◆ **Task to complete**
Lines from the top of the listing down to the one with "Task: Sort by the Primary Phone column header", inclusive, are to be copied exactly.
########################################
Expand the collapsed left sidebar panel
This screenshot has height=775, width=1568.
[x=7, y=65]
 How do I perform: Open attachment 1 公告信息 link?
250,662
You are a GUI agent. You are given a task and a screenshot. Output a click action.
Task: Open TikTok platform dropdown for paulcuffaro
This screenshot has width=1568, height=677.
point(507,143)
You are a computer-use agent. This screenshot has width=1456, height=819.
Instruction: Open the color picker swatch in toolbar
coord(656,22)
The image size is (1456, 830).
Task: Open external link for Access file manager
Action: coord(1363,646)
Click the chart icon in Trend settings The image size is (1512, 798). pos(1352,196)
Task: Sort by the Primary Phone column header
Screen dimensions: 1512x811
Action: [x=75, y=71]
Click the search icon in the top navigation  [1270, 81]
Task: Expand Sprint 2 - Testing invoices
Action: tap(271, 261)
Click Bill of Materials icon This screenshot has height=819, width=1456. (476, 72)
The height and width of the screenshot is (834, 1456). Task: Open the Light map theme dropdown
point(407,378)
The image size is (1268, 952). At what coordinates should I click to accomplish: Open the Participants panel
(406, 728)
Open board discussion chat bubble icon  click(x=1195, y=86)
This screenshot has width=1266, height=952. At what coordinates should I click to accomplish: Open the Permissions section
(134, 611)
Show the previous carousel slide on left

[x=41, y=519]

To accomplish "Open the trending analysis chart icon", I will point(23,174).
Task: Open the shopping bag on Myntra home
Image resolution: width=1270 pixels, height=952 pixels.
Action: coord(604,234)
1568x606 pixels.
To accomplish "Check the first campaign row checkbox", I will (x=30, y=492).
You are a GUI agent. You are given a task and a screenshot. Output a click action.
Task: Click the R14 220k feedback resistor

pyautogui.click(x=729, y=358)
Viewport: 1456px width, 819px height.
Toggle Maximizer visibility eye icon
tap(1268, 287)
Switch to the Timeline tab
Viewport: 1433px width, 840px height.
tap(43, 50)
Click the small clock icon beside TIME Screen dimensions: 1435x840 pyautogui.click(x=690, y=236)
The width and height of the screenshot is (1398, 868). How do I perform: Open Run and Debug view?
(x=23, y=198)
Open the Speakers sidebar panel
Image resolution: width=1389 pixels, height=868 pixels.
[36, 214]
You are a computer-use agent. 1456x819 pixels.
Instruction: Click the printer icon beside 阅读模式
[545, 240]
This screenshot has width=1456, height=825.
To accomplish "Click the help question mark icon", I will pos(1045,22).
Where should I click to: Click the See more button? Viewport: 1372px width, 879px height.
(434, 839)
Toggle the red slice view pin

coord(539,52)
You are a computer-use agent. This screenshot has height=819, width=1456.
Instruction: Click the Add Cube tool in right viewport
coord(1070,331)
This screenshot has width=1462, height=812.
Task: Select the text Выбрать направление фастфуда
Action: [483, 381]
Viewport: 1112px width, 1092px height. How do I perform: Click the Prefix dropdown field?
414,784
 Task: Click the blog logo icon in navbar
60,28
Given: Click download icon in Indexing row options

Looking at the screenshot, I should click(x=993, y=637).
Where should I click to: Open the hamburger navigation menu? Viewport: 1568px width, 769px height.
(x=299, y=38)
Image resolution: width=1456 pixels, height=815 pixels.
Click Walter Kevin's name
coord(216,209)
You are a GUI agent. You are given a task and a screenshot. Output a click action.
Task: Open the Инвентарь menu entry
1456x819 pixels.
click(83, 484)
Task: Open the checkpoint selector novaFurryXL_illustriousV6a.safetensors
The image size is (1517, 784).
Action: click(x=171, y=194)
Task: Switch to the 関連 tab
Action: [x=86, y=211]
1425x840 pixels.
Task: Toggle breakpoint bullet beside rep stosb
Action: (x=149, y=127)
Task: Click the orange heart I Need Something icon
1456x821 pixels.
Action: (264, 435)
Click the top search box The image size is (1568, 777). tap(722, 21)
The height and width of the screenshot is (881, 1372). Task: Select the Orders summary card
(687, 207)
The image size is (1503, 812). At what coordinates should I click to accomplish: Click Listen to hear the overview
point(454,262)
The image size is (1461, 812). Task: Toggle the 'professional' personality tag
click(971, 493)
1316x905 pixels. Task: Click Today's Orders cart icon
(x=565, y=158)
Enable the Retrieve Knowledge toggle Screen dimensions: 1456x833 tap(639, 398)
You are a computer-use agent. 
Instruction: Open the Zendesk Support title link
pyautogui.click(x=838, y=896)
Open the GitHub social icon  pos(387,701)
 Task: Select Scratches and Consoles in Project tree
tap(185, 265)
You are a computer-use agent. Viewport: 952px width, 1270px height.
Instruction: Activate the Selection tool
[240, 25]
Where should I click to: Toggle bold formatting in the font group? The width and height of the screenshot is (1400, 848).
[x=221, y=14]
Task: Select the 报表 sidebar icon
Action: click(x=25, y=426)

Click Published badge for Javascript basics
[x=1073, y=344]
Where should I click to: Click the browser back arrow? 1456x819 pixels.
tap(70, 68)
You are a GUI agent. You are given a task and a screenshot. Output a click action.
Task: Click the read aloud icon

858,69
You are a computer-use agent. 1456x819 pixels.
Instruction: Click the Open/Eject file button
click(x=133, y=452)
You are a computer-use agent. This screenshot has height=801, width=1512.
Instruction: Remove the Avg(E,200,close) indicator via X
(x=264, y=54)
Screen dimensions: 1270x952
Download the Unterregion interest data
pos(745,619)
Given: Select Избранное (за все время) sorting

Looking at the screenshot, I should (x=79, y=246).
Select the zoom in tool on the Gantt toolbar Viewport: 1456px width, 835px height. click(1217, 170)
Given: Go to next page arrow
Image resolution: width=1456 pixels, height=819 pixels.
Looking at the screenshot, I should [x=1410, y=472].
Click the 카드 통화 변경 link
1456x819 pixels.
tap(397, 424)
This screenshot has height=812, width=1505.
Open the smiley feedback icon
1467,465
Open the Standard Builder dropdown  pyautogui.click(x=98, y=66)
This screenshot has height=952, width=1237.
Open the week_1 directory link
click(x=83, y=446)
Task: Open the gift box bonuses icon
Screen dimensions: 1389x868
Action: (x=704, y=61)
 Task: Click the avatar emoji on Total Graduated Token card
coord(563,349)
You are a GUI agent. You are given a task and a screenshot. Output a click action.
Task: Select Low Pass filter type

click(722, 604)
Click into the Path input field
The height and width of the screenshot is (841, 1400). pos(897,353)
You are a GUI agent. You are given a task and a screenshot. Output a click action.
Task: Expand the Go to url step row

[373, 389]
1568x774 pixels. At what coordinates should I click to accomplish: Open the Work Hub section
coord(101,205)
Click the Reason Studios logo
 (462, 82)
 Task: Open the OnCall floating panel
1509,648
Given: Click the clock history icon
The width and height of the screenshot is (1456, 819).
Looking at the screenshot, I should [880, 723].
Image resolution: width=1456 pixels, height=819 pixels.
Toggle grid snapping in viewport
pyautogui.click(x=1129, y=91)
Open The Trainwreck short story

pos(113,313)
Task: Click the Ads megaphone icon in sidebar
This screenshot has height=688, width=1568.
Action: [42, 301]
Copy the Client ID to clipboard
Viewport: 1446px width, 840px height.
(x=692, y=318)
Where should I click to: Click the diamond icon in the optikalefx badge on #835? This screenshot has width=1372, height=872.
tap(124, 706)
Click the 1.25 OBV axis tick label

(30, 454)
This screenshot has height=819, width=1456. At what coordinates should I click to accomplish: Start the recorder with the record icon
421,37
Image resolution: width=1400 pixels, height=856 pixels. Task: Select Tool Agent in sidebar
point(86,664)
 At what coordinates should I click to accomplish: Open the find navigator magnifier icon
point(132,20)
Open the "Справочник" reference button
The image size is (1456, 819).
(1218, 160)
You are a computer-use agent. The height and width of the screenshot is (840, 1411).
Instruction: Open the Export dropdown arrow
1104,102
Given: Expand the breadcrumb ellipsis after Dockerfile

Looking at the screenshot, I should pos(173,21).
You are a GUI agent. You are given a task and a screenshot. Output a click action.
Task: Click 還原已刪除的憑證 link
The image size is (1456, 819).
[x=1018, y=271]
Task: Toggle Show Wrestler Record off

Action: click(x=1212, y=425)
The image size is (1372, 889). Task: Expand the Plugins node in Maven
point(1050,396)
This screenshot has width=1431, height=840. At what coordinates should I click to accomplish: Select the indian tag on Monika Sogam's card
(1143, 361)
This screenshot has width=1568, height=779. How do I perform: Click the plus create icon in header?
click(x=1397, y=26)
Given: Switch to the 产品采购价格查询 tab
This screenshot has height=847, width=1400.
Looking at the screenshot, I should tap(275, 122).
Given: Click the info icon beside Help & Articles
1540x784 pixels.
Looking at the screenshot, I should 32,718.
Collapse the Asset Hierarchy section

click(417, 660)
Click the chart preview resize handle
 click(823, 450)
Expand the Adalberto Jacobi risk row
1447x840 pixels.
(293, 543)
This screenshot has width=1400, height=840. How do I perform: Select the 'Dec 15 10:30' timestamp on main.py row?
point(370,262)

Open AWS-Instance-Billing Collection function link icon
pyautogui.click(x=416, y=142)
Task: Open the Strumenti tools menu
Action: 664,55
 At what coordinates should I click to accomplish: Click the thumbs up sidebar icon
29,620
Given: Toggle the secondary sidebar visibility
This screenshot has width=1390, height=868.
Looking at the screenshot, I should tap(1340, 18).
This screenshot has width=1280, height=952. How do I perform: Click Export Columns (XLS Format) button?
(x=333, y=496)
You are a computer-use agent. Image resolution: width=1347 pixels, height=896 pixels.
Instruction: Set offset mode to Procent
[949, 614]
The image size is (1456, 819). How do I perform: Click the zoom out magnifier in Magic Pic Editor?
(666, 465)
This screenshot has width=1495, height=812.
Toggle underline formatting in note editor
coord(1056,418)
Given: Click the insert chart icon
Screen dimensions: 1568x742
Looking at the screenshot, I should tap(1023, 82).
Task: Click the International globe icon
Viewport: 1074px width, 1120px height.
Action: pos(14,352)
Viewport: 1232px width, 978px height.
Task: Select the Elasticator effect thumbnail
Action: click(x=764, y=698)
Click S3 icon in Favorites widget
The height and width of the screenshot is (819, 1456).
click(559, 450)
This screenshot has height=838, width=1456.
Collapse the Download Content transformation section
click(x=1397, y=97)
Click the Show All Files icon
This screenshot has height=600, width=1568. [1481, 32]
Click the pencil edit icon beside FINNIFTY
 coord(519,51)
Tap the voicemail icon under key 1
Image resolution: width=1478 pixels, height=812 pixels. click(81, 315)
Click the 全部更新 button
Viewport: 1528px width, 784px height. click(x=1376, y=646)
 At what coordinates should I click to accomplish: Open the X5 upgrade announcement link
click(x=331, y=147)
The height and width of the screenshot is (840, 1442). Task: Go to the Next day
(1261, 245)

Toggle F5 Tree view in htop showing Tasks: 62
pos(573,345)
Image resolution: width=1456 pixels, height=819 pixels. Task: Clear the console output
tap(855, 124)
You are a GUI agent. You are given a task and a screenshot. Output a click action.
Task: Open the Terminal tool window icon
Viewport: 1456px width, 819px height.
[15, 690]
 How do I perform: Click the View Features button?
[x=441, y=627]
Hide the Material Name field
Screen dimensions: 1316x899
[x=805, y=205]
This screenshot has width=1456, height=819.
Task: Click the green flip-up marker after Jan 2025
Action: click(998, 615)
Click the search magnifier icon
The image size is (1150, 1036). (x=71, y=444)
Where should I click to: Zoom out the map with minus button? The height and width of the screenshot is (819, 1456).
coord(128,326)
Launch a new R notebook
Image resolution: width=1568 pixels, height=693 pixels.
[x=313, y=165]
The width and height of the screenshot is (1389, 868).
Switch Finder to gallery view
########################################
◆ **Task answer**
Expand the collapsed left sidebar panel
This screenshot has height=775, width=1568.
[x=7, y=65]
 How do I perform: Open attachment 1 公告信息 link?
250,662
You are a GUI agent. You are given a task and a screenshot. Output a click action.
Task: Open TikTok platform dropdown for paulcuffaro
This screenshot has width=1568, height=677.
point(507,143)
You are a computer-use agent. This screenshot has width=1456, height=819.
Instruction: Open the color picker swatch in toolbar
coord(656,22)
The image size is (1456, 830).
Task: Open external link for Access file manager
Action: coord(1363,646)
Click the chart icon in Trend settings The image size is (1512, 798). pos(1352,196)
Task: Sort by the Primary Phone column header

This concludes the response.